→ Your assignment:
Of the lines below, count those containing the word "output". Reply with the number alone.
BEGIN
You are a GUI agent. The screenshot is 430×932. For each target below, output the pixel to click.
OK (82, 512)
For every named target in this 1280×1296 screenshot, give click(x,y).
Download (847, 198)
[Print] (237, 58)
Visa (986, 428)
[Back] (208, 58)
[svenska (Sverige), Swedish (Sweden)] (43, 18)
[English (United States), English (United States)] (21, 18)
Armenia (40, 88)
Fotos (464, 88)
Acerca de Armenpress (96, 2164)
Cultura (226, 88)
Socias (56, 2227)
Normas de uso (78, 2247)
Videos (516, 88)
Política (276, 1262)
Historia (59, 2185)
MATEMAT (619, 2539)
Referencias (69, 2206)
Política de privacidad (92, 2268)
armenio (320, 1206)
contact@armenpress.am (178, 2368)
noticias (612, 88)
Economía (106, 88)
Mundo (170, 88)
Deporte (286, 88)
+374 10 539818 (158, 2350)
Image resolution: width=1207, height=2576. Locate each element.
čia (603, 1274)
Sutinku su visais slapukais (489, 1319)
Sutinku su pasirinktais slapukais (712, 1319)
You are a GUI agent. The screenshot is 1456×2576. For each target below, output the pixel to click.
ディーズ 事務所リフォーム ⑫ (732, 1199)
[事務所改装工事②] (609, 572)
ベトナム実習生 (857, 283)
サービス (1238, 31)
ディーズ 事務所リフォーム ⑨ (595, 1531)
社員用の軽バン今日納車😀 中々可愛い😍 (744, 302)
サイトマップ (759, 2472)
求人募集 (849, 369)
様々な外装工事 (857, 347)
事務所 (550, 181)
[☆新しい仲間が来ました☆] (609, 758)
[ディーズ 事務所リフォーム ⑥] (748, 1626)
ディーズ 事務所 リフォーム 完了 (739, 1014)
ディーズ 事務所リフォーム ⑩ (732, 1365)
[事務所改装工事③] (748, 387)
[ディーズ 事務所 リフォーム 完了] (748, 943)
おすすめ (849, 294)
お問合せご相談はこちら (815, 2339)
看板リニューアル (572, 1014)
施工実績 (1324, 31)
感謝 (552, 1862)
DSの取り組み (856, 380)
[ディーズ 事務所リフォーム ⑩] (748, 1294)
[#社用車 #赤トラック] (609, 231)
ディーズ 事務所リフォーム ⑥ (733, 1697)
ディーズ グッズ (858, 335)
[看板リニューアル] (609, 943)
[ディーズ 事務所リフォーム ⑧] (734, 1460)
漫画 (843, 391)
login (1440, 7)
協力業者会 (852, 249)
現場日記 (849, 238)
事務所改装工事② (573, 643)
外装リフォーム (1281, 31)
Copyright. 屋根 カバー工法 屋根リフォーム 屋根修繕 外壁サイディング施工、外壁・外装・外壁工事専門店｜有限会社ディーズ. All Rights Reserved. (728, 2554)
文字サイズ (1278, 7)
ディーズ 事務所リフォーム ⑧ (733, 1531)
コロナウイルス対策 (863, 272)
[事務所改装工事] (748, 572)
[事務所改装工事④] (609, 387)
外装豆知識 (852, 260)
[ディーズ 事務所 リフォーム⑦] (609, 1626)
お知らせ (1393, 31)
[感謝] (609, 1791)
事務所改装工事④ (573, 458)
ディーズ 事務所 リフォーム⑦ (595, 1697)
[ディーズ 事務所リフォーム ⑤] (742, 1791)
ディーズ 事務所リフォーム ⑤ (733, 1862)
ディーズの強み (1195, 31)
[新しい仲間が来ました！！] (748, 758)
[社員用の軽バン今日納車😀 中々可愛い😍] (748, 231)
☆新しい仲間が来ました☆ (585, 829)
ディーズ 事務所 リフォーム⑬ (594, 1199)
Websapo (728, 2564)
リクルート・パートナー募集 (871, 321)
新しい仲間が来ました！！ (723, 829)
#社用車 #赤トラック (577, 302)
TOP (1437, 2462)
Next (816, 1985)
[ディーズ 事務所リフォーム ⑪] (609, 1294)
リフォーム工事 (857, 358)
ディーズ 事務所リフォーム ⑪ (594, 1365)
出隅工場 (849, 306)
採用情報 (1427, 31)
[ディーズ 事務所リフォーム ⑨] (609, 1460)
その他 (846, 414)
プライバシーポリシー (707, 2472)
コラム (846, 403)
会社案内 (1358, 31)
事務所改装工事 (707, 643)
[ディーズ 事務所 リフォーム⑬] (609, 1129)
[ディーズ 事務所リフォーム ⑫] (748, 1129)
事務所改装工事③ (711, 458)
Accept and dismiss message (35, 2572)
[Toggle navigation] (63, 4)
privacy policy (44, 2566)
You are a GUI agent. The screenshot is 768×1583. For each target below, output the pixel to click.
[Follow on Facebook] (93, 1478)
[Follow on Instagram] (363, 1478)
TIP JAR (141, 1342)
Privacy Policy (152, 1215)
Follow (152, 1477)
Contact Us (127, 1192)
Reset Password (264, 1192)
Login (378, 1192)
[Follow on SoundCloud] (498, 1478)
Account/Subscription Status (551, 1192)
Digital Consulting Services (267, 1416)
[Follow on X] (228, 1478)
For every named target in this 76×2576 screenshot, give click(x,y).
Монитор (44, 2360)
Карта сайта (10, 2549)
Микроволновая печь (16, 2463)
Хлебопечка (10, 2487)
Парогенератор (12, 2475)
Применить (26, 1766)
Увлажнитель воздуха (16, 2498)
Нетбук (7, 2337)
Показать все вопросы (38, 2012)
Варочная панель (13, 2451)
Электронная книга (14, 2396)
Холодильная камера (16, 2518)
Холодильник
END
→ Exercise response:
3